Advanced bare-metal storage: Rook-Ceph

A project log for Project Dandelion

Ubuntu 21.10 with microk8s/1.21.6 on Raspberry Pi 4

carboncycleCarbonCycle 02/03/2021 at 23:480 Comments

I have fortunately have had a chance to spend copious quality time with the rook-ceph project recently on x86_64.   For some odd reason, storage continues to be a significant pain-point in bare-metal Kubernetes.   Recent architectural choices for Ceph to use the Container Storage Interface ( CSI ) have made the deployment of storage services more consistent with  scalable micro-service concepts and intentions with the Rook operator.    I looked around for other efforts to deploy rook-ceph on ARM64 and found this blog that was encouraging.    I want to deploy a full 3-node fault-tolerant version - that can provide dynamic provisioning for persistent volume claims.    I have successfully deployed this service on x86_64 - and learned some lessons on interpretation of OSS documentation - that probably shouldn't have been as difficult as it was.    Plain explanations for basic requirements are actually rare - and what does exist seems to require extensive background to grok the nuance.      I would like to help others find the easy-button to at least get a rook-ceph deployment up and running in their home clusters.    Due to circumstances, I have some spare time to pursue this goal.    I haven't actually tried this yet, found all the containers and such.  I also expect I'll need to tune the resources to the scale of my cluster.   I'll need to share some drawings of the component layout - so the bare-metal configuration is explicit.

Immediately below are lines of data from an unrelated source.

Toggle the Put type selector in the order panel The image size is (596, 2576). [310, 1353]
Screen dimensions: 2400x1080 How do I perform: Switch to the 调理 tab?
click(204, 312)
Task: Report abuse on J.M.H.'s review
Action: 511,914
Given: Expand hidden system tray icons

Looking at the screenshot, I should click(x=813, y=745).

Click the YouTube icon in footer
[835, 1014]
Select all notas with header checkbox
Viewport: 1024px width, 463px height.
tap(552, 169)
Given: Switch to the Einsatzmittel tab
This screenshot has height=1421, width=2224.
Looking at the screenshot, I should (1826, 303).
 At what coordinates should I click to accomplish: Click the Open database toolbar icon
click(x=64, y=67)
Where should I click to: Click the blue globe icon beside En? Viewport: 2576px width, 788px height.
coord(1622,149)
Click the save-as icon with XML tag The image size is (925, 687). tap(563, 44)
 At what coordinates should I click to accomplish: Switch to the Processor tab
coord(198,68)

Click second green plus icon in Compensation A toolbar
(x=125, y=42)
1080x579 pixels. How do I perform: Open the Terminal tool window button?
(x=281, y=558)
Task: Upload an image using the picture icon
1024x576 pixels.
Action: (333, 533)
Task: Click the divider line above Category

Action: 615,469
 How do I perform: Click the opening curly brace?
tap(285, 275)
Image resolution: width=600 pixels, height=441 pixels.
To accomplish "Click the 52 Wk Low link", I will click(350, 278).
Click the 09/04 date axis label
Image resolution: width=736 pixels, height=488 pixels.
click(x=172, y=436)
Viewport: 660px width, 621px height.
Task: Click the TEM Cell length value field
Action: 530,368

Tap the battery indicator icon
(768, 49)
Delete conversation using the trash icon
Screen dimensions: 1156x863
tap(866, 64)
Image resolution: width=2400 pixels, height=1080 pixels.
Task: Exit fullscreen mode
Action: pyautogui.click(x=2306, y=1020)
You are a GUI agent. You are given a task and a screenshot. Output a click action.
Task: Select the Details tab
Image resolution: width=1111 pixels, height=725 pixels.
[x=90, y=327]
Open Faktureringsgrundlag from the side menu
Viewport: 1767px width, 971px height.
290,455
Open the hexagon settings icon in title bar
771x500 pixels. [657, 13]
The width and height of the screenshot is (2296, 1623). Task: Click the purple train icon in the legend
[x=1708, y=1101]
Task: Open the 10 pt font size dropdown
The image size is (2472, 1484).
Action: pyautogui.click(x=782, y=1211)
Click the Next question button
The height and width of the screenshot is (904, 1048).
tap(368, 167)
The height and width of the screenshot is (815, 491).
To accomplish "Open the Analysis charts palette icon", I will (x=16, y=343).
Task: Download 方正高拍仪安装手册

Once I have working a working helm chart for the Rook operator and cluster manifest for the Ceph components, I'll post them here.    I'll be using external USB disk for the supporting storage RADOS 

I have been working on the hardware ARM cluster, adding sensors for individual node voltage and current.   I've also been evaluating battery backup boards.    I'm rebuilding the cluster with the most recent Ubuntu 20.10 images - because of the improved kernel support there.    I did some memory upgrades in my x86_64 nodes.   One of the interesting tools I have come across is Lens - incredibly useful for x86_64 - also capable of use with the ARM64 cluster - however that becomes problematic if you use the built-in charts that are not ARM64 aware.